Cloud 2.0 – Huawei believes strongly in cloud as a foundation for digital transformation and considers ON Cloud (resource-centric cloud) and IN Cloud (application-centric cloud) with their cross-cloud services a game changer in capacity expansion and ecosystem management.
Credit – One of the areas benefiting from more data and convergent super intelligence is credit and behavioural data analysis, with a desire for transaction data in real time that allows better data modelling and customer understanding. This will ultimately lead to incredible transformation in credit risk systems and models, as was discussed at the event. Intelligent connectivity can be used to dynamically derive and improve credit data credibility and support better decision making and services around credit.
The summit also brought forth several solutions and use cases that solve very specific problems.
Payments innovation continues to be a hot topic in Asia, and a partnership with Wallyt, a QR-based payments company, was announced for a one-stop payments platform. eGoo Networks, a 5G video-based customer service solution, offered channel capabilities while Sunline offered marketing and data asset management capabilities. Several use cases revolved around platformisation for efficiency and convenience, including solutions from Beiming Software for insurance data unification and Quantex for agricultural risk management.
The most interesting aspect of the payments use cases discussed at the event, to me, was the impact on financial inclusion brought about by improved mobile infrastructure and network capabilities. Huawei’s work with M-Pesa is a case study much talked about. Its work with G-Money and Ghana Commercial Bank is also fascinating in a country with 73% of all transactions conducted using mobile money. QR code-based payments, improved pre-sales and after-sales services for merchants and API-based platforms were discussed as key areas of focus to better facilitate financial inclusion.
I’ve since spoken with Ben Yang, vice president of global financial services business unit, enterprise group at Huawei, who says:
“Network carriers are the most readily available infrastructure around the world, and are available even in rural areas. This makes it possible to offer financial inclusion at scale using basic phones and features like texting for money transfer to the mass market. We have seen penetration of banking services increase from 21% to 85%, using mobile money, in countries like Kenya.”

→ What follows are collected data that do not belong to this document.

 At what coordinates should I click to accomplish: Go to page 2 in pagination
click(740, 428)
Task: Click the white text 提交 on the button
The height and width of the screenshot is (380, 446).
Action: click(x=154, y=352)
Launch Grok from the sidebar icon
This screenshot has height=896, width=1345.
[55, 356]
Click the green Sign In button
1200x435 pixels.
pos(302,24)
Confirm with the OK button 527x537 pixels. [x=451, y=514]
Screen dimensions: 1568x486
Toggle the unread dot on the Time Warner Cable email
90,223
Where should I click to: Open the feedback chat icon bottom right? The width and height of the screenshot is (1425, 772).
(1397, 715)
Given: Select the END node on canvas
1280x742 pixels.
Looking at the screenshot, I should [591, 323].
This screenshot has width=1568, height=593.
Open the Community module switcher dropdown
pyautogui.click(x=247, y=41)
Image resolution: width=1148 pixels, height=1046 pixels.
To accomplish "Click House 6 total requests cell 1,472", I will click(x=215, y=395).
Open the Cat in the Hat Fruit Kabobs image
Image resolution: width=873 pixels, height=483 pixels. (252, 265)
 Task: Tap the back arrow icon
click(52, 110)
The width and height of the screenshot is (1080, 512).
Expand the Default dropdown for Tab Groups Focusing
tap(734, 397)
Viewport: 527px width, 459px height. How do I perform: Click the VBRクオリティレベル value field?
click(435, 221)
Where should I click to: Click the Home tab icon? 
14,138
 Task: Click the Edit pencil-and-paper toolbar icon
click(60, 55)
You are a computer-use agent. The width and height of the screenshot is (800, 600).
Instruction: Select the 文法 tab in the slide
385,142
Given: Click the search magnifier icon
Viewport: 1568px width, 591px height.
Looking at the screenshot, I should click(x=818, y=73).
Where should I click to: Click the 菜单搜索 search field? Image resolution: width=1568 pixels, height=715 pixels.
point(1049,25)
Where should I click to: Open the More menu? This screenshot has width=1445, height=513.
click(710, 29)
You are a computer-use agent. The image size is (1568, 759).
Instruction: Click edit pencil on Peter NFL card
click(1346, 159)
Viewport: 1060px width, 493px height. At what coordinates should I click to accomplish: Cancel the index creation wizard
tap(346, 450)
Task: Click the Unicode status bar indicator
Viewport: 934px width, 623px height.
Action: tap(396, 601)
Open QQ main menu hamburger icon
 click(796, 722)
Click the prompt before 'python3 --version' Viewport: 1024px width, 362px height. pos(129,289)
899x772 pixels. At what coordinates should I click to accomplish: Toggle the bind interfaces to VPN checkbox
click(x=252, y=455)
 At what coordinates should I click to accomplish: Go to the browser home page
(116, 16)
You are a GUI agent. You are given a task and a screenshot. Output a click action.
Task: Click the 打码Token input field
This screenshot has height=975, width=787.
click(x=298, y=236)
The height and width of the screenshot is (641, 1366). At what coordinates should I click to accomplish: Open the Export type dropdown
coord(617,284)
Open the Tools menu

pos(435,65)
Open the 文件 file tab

Investment in infrastructure is clearly key to unlocking the potential of digitalisation in financial services across all use cases discussed. Infrastructure investments are also needed to boost industry connectedness across manufacturing, property, travel, automotive, health and financial services industries, which will ultimately create efficient joint ecosystems. And at the heart of this connectivity lies open systems that are able to bring products, services and technologies in one platform – it’s evident the world’s financial services companies are headed in this direction.